Pupi Avati: «Così le mie bugie diventavano realtà»

Il regista ha incontrato il pubblico nell’ultima delle Masterclass, sempre affollatissime, promosse dalla Mostra del Cinema al Lido
Alberto Fassina
Pupi Avati al Lido per la Masterclass
Pupi Avati al Lido per la Masterclass

Che Pupi Avati sia un abile narratore lo si capisce anche dall’incredibile capacità di raccontare se stesso e il suo cinema al pubblico che gli sta di fronte. Così è stato nell’ultima masterclass di questa Mostra. Un affabulatore talmente abile che, come ha ricordato venerdì 6 settembre, riusciva a rendere reali anche le sue bugie.

«Da trent’anni racconto la storia di quando durante una tournée nella mia precedente vita da musicista, provai ad attentare alla vita di Lucio Dalla, compagno di band che invidiavo profondamente, cercando di farlo cadere dal punto più alto della Sagrada Familia. Questa storia totalmente falsa un giorno la sentii raccontare da Lucio in una trasmissione. Quell’aneddoto diventò vero addirittura per lui che ne era protagonista».
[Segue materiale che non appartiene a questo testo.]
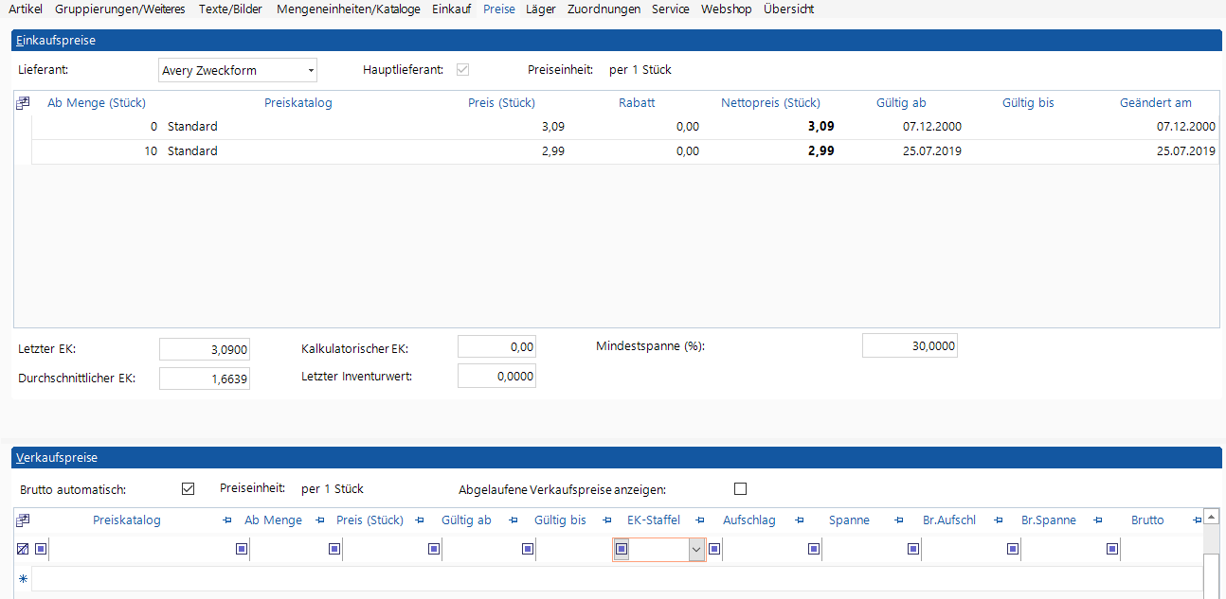Click the new row asterisk in Verkaufspreise

click(x=23, y=579)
Ascoltando la sua versione non si sa se crederci, ma questo è anche un po’ il modo di realizzare il suo cinema: «La sala buia ti dà l’opportunità di rendere credibile l’inverosimile. Nell’“Orto americano”, il film che chiude questa Mostra, un thriller gotico, ci sono delle situazioni nelle quali mi auguro che il pubblico si identifichi. È necessario vedere qualcuno che ti somiglia per poi condurlo in un percorso che sale, scende, precipita. Questo movimento produce spavento. E io sono particolarmente legato a questa emozione che conosco fin da bambino, quando mi addormentavo con le storie della cultura contadina o nell’inquietudine che provavo attraverso la mia educazione cattolica anche questa legata a figure capaci di spaventare. La paura, anche in un bambino, attrae e respinge, e questa combinazione mi sembra particolarmente efficace e stimolante».
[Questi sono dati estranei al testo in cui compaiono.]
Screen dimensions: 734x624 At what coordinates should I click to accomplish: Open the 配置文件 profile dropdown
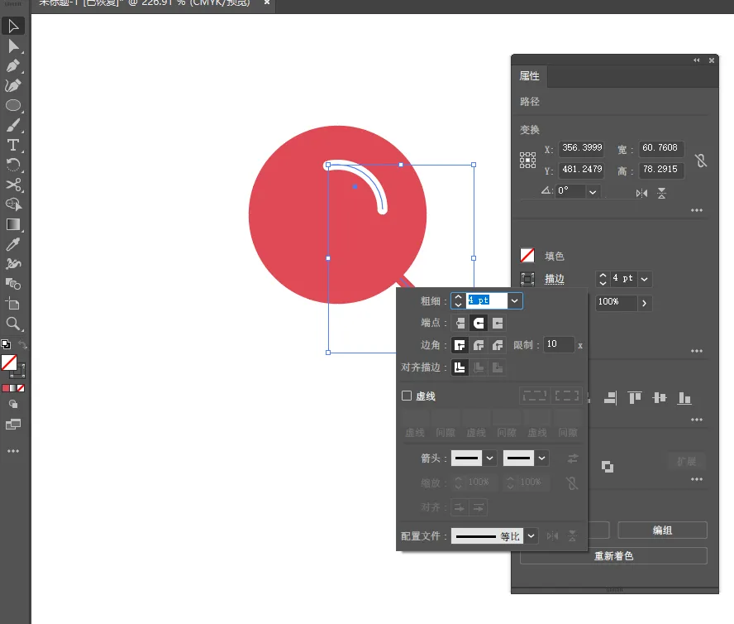coord(531,535)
La sua lunga conversazione è stata arricchita anche da aneddoti legati alla sua creatività: «Le idee ti nascono dentro, non sai bene da dove arrivino. Sono come una donna che ha voglia di conoscere e divertirsi e che magari va a letto con un uomo diverso ogni sera. Poi quando capisce di essere incinta si tiene questo segreto per sé, poi lo condivide e così facendo lo fa crescere e lo fa nascere».

Sicuramente un ruolo importante nel concepire una storia e nel realizzarla ha avuto anche la pianura che va da Ferrara al Delta del Po: «Il Delta è l’unica zona incontaminata della mia regione. È un luogo fatto di cielo, acqua, aironi, qualche casa sperduta e attraverso le varie luci di una giornata procura suggestioni, rassicuranti e terribili. Lì è un contesto dove tutto è possibile. Lì c’è un non tempo, puoi ambientare una storia degli anni ’40 o del ’700. Non ho mai trovato contesti che mi permettessero questa libertà».